Let’s take a quick look at an example of table with check constraints defined for it:
CREATE TABLE EMP
(EMPNO INTEGER
CONSTRAINT CHECK_EMPNO
CHECK (EMPNO BETWEEN 100 and 25000),
EMP_ADDRESS VARCHAR(70),
EMP_TYPE CHAR(8)
CHECK (EMP_TYPE IN (‘TEMP’, ‘FULLTIME’, ‘CONTRACT’)),
EMP_DEPT CHAR(3) NOT NULL WITH DEFAULT,
SALARY DECIMAL(7,2) NOT NULL
CONSTRAINT CHECK_SALARY
CHECK (SALARY < 50000.00),
COMMISSION DECIMAL(7,2),
BONUS DECIMAL(7,2)
) IN DB.TS;
This CREATE statement contains three different check constraints:
- The name of the first check constraint, defined on the EMPNO column, is CHECK_EMPNO. This constraint ensures that the EMPO column can contain values that range from 100 to 25000 (instead of the domain of all valid integers).
- The second check constraint for this table is on the EMP_TYPE column. This is an example of an unnamed constraint. Though this is possible, it is not recommended. It is best to always provide an explicit constraint name in order to ease identification and administration. This specific constraint restricts the values that can be placed into EMP_TYPE as: 'TEMP', 'FULLTIME', and 'CONTRACT'; no other values would be accepted.

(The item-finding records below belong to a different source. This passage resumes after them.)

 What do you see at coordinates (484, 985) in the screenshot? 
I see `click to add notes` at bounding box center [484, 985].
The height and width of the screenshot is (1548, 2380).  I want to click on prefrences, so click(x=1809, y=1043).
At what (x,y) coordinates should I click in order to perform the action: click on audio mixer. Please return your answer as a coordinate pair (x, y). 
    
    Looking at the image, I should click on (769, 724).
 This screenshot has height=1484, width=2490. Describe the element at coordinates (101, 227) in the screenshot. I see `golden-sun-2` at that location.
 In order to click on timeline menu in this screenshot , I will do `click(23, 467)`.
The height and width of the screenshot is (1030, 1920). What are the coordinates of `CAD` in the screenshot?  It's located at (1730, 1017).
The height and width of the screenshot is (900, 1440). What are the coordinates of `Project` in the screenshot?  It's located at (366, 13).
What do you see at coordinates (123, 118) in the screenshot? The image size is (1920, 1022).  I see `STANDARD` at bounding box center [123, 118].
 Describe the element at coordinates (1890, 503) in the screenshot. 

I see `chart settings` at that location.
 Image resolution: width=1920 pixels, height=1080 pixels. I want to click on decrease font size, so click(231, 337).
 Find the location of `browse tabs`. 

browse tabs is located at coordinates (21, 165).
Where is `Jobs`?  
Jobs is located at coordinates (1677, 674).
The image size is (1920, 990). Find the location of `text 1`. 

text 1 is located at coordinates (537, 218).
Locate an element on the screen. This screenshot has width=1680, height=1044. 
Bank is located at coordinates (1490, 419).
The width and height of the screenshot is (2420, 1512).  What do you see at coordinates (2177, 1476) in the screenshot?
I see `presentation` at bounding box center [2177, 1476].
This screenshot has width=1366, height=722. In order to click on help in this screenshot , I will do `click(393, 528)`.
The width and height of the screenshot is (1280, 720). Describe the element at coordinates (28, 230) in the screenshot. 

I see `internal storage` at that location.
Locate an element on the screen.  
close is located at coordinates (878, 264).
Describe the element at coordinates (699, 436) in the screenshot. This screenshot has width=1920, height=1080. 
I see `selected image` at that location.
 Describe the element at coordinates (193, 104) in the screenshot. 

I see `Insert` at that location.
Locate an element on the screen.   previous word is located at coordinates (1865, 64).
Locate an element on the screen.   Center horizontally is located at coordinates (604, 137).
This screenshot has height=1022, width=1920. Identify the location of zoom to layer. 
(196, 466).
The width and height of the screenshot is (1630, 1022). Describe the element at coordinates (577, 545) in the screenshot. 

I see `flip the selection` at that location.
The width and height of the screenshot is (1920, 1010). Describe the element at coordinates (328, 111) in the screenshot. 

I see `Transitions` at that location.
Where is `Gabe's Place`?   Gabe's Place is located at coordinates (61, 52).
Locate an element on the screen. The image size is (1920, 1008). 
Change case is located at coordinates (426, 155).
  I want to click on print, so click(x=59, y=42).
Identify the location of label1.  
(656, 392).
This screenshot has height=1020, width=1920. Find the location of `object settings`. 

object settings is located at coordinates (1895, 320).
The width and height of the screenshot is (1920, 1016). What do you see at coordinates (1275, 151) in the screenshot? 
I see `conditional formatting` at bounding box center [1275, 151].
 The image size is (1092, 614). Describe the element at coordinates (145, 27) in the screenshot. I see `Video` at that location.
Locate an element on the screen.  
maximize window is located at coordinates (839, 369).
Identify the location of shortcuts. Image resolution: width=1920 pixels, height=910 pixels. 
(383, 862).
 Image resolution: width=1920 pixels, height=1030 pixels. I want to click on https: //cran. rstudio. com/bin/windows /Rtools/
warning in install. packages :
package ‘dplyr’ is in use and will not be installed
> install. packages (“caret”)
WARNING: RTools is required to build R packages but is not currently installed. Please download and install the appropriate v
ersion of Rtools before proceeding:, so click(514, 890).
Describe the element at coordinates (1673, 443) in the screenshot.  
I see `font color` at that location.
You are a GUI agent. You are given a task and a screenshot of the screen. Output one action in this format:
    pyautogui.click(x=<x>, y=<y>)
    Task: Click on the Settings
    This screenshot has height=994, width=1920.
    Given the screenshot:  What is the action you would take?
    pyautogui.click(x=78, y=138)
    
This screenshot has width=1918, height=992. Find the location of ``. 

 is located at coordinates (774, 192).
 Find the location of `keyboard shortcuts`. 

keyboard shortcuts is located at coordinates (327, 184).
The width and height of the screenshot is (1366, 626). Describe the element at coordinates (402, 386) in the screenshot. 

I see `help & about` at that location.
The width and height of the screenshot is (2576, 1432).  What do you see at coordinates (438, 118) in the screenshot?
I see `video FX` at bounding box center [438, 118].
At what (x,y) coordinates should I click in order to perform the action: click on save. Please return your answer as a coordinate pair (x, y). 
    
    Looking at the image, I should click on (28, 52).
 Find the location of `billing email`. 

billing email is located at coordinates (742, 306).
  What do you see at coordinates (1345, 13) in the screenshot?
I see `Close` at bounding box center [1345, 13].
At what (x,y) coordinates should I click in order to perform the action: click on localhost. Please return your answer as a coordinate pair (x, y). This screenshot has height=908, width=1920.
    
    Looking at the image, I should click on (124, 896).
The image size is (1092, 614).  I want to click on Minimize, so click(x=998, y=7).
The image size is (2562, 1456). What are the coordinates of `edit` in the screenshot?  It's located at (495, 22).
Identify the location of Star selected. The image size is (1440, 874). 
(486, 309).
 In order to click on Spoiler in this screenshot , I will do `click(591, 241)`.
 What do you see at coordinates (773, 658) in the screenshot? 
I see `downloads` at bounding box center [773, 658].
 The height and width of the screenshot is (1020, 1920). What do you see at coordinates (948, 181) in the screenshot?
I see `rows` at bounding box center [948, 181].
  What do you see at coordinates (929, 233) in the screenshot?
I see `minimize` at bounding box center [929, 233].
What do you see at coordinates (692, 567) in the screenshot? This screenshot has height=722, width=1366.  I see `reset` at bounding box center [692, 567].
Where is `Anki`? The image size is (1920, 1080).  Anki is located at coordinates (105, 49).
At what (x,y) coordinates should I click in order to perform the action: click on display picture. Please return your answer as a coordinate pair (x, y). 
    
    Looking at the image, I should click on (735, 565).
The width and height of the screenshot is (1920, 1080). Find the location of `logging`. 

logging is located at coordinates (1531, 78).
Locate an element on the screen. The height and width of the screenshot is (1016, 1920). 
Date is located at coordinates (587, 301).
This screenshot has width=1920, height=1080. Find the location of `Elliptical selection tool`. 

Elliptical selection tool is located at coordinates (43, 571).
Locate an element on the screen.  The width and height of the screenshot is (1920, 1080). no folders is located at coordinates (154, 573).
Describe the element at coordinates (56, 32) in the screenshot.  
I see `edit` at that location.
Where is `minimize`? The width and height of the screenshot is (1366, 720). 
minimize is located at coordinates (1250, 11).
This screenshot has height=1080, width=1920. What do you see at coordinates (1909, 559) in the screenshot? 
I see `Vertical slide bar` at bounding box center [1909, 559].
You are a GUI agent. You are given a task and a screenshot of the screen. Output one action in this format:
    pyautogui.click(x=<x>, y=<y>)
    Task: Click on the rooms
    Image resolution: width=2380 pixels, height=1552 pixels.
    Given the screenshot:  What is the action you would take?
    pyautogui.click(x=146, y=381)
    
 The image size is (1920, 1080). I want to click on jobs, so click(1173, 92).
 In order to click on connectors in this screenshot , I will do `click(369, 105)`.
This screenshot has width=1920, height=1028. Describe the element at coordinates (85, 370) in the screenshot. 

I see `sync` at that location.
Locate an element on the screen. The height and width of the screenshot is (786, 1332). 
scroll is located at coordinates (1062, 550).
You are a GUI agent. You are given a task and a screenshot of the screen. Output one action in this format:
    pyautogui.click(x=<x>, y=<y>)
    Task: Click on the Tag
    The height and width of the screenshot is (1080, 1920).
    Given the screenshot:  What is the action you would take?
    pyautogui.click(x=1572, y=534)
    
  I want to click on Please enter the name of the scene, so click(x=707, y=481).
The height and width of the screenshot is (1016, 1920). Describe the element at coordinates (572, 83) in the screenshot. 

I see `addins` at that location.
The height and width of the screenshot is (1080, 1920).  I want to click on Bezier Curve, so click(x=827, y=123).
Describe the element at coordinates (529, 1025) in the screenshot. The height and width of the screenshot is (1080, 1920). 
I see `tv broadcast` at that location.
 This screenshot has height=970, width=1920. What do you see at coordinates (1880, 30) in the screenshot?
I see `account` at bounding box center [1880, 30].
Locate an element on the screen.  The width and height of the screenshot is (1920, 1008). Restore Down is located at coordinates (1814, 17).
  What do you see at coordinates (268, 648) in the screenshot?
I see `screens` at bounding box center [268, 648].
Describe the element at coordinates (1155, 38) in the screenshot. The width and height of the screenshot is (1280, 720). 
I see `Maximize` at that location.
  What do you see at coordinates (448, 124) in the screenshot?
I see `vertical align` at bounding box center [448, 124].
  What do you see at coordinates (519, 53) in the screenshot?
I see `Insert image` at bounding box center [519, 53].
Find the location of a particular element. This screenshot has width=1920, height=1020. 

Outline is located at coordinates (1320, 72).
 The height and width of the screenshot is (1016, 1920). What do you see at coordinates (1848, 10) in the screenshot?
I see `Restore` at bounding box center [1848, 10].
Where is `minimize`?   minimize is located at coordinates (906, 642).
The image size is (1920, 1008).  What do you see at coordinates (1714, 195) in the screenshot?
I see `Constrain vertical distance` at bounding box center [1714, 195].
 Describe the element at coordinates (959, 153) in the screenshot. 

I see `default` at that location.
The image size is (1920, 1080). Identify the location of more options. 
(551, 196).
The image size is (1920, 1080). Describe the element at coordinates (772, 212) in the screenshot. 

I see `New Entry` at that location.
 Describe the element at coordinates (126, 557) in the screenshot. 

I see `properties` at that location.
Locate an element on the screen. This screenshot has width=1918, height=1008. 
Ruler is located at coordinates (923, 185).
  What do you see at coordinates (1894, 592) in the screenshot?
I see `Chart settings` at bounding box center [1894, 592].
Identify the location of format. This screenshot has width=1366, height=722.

- The last check constraint on this table is named CHECK_SALARY. It effectively ensures that no employee can be entered with a salary of more than $50,000. (Who wants to work there?)
You can see how coding check constraints can help to ensure the validity of data because the constraints place controls on the actual values that are permitted to be stored. The primary benefit of check constraints is the ability to enforce business rules directly in the database without requiring additional application logic. Once defined, the business rule is physically implemented and cannot be bypassed.
Fewer Data Integrity Problems Mean Higher Quality Databases
DBA and database designers should take advantage of the mechanisms provided by the DBMS to ensure data integrity. When DBMS-provided methods are used, fewer data integrity problems are likely to be found. Fewer data integrity problems mean higher quality databases and more proficient end users. You have to know what integrity rules are proper for the DBMS to enforce. But once defined, many of those rules can be enforced by the DBMS, thereby improving data quality … and your business processes.